Task description »
Your task is to transcribe the data exactly while omitting each picture.

Given data »
--- START ---
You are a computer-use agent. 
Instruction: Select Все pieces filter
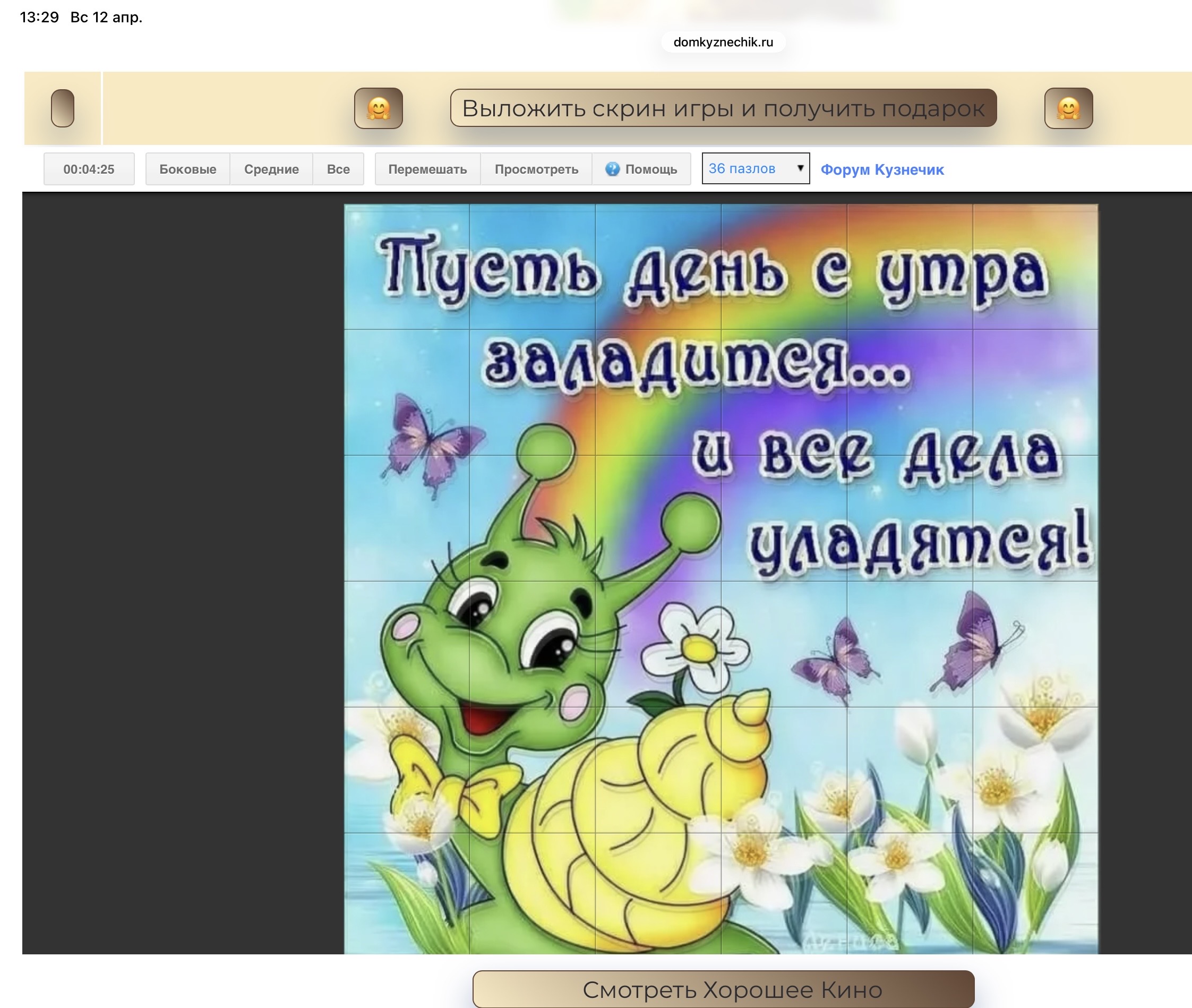(x=338, y=169)
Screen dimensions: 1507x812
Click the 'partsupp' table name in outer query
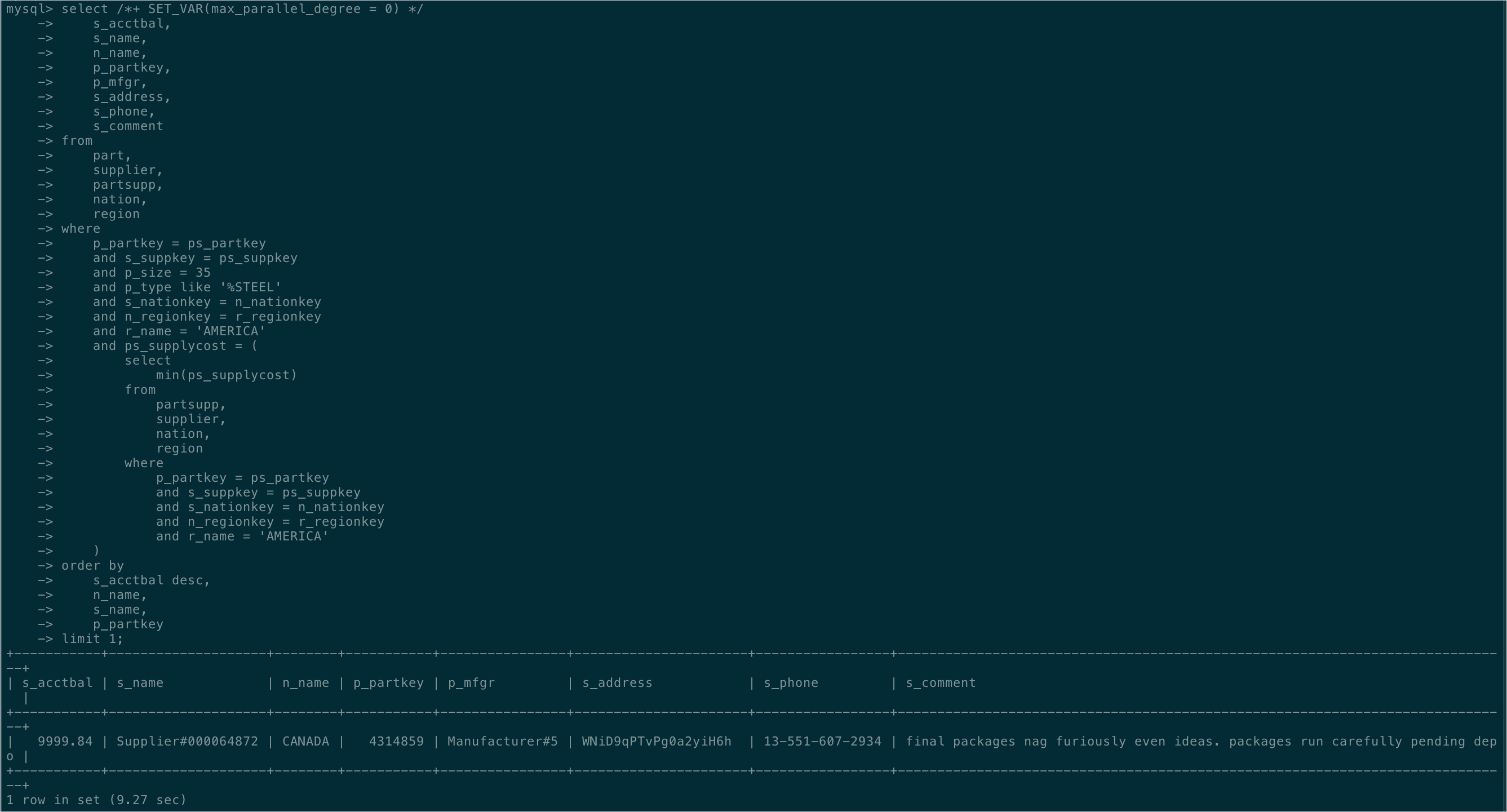(x=126, y=184)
--- END ---
Reply »
You are a computer-use agent. 
Instruction: Select Все pieces filter
(x=338, y=169)
Screen dimensions: 1507x812
Click the 'partsupp' table name in outer query
(x=126, y=184)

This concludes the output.